2 – Le deuxième facteur est la récession allemande. Les ajustements y sont brutaux et la demande interne est médiocre. Le principal partenaire de la France n’est plus, actuellement, une source de soutien de l’activité. La perte de substance de l’économie allemande que l’on mesure par le repli profond de sa production industrielle traduit un manque d’intérêt de la demande étrangère pour les produits allemands et son incapacité à être pour l’Europe une source d’impulsion. Le niveau des exportations françaises en Allemagne est stable depuis très longtemps. Autrement dit, la déprime allemande est franchement pénalisante pour la France.
3 – Le dernier point est l’incertitude politique. Elle éloigne les investisseurs étrangers qui ne veulent plus construire d’usines en France selon le baromètre EY sur l’attractivité de la France. Ce n’est pas un rejet, car les entreprises ont venues massivement ces dernières années, c’est juste de l’attentisme. Sur les marchés financiers, l’écart de taux d’intérêt avec l’Allemagne reste élevé traduction de la méfiance des investisseurs financiers face au risque français.
Ces trois points reflètent des chocs négatifs pour l’économie française et un manque d’impulsion. La lecture des enquêtes auprès des entreprises est intéressante. Les indicateurs synthétiques sont sous leur référence de long terme (100 pour l’Insee et 50 pour SP Global). L’activité n’est pas florissante mais le niveau n’est pas cohérent avec ceux atteints soit pendant la récession de 2008/2009 soit pendant la pandémie.

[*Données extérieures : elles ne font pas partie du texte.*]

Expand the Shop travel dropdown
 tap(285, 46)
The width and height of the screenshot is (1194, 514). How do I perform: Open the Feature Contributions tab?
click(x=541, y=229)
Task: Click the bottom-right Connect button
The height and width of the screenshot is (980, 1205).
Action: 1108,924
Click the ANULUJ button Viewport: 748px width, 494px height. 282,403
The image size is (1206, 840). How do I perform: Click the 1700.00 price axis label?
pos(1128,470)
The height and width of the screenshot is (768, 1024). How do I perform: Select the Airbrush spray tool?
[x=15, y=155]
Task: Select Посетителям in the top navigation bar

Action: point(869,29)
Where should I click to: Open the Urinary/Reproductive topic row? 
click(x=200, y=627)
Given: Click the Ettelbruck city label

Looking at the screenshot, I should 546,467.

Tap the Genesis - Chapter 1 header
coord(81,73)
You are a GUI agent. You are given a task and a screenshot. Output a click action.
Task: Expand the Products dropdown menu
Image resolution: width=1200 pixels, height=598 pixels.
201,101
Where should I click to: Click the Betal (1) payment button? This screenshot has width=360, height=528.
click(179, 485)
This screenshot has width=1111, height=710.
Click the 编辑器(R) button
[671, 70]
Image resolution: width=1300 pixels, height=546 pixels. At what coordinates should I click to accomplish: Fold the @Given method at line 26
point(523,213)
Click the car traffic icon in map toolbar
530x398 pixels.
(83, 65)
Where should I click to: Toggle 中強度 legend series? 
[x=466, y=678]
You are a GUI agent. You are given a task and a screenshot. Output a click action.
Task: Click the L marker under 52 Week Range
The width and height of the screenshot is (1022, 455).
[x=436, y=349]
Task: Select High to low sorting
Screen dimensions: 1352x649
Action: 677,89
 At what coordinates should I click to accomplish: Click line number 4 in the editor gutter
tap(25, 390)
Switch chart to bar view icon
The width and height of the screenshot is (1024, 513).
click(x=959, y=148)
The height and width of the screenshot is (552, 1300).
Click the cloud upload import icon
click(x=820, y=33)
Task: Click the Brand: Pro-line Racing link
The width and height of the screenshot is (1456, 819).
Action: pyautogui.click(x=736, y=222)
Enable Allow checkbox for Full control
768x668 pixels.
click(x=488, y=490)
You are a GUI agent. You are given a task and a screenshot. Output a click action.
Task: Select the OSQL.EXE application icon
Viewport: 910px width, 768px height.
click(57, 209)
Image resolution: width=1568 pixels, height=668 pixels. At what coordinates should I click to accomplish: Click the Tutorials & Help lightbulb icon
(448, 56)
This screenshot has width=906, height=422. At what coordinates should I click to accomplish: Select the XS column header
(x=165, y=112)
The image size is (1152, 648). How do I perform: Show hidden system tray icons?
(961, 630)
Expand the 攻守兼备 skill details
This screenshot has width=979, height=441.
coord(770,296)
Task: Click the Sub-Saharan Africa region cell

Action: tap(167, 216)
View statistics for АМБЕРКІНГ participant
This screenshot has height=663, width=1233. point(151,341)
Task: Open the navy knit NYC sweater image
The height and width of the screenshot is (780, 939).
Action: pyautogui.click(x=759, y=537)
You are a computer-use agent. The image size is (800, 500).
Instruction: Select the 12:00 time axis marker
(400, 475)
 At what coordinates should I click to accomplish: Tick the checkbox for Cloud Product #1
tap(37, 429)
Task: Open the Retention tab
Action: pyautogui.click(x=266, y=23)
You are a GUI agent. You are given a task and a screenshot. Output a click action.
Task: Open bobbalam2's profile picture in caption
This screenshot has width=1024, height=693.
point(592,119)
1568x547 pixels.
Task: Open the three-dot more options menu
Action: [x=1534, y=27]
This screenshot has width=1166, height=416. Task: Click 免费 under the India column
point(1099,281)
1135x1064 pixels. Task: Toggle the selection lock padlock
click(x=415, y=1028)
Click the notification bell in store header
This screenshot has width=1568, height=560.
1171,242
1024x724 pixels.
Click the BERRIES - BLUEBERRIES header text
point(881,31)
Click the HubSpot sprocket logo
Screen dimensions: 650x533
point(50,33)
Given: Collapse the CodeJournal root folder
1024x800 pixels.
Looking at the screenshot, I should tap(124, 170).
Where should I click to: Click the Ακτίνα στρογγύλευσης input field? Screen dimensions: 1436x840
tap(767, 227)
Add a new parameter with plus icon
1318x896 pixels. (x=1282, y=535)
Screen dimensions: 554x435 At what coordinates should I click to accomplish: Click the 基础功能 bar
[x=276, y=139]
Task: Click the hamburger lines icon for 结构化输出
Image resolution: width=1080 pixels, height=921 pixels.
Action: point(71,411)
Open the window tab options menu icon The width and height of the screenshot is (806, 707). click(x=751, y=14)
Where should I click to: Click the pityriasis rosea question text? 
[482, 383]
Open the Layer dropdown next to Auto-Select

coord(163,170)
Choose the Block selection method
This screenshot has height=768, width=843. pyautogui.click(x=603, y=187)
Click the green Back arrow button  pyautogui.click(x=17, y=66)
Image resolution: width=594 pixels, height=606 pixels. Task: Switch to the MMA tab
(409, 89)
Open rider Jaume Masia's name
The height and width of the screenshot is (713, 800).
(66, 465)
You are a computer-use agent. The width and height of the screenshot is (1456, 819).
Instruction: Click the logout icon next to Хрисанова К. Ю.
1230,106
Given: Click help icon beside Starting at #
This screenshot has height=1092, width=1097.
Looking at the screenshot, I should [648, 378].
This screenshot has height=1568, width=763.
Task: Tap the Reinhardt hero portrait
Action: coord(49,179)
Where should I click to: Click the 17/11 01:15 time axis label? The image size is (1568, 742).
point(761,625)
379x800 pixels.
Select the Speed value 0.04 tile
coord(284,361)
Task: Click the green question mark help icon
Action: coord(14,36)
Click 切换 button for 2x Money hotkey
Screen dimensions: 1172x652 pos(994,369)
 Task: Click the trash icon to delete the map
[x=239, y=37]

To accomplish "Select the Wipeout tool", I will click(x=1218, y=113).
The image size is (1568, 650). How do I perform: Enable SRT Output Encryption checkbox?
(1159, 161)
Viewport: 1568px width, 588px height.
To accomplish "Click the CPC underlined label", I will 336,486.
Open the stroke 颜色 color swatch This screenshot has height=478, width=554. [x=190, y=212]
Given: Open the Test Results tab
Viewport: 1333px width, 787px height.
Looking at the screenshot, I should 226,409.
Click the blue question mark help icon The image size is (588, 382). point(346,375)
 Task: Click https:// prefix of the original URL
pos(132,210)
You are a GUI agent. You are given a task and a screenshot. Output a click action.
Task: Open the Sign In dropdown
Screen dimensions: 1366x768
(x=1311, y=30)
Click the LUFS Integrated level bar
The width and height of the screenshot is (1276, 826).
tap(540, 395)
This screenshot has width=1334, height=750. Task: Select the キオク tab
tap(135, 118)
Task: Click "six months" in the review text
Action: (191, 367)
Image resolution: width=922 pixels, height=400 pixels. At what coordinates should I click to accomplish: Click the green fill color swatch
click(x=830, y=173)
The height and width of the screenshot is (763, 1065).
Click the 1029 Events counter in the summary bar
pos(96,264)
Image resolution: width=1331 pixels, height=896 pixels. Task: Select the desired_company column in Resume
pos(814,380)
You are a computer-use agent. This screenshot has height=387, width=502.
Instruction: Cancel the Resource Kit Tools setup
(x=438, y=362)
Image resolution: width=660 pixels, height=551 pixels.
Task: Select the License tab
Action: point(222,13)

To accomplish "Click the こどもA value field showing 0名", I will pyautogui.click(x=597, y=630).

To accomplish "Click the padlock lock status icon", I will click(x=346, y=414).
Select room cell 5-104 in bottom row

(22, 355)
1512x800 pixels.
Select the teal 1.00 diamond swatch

D’une manière plus directe, la France souffre depuis un moment d’une dynamique manufacturière insuffisante. La production industrielle est au même niveau qu’au premier trimestre 2021 et la consommation en biens des ménages est peu dynamique. Elle est, hors énergie, 5% plus faible qu’au T1 2021, lors de la sortie de la pandémie. Associé à cette inquiétude, l’investissement des entreprises recule depuis le milieu de l’année 2023.
La perception d’un risque de récession vient donc de deux choses.
La première est cette situation conjoncturelle sans éclat mais qui n’est pas suffisante pour faire plonger la France en récession.
Le second point est le nécessaire ajustement des finances publiques. Le déficit est trop important et la consolidation budgétaire qui devra se mettre en place s’opèrera alors que le cycle est moribond.
C’est ce choc négatif qui fait craindre une récession. au risque d’accentuer les fragilités que l’on perçoit depuis quelques mois sur le marché du travail. La consolidation est inévitable mais comme souvent elle arrive à un mauvais moment dans le cycle. Un ajustement trop brutal serait alors clairement récessif.